--- To do ---
In the entries that follow, locate the line with "Task: Toggle the Enabled checkbox", then restate that line and all later lines exactly as they appear, leaving pictures out.

(Excerpts from a dataset)
- - - - - - -
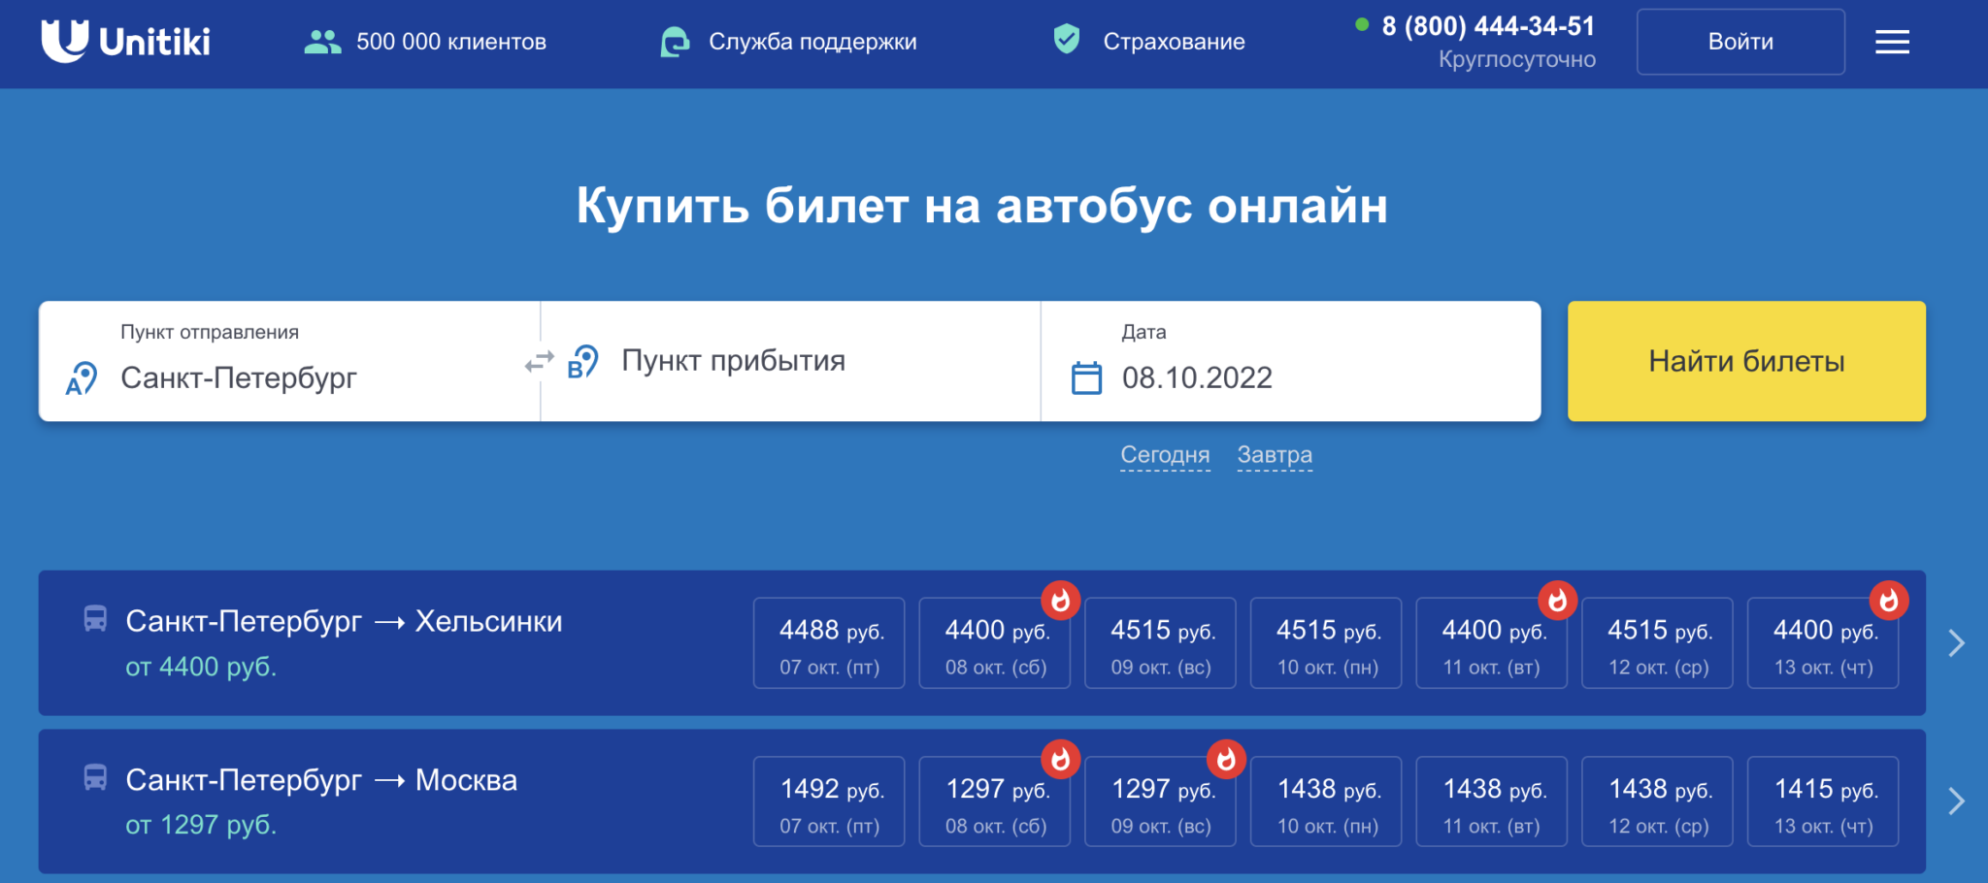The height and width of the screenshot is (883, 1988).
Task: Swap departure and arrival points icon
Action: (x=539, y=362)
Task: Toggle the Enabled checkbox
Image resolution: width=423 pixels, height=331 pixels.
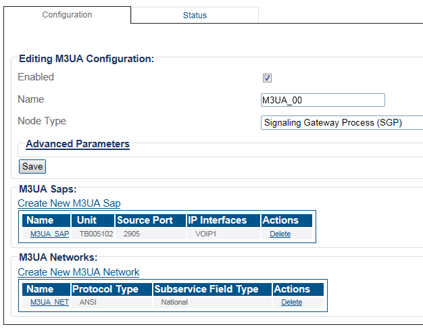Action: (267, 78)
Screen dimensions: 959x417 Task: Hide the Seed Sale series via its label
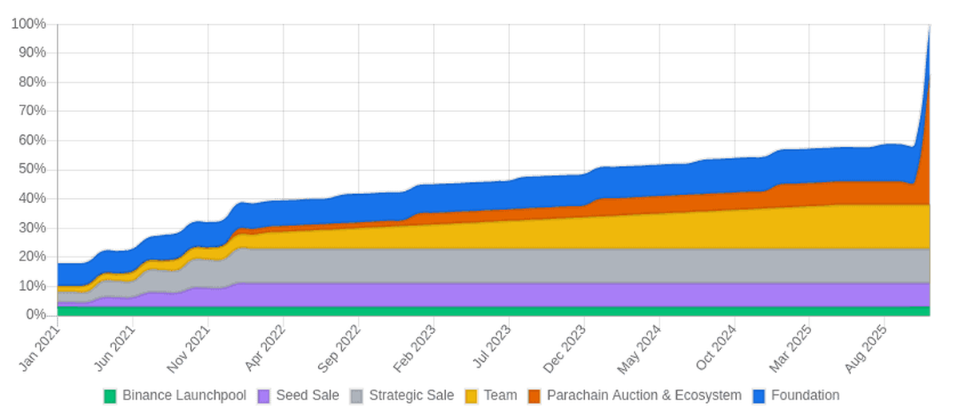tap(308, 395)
- - - - - - -
--- Result of the task ---
Task: Toggle the Enabled checkbox
Image resolution: width=423 pixels, height=331 pixels.
Action: (267, 78)
Screen dimensions: 959x417 Task: Hide the Seed Sale series via its label
tap(308, 395)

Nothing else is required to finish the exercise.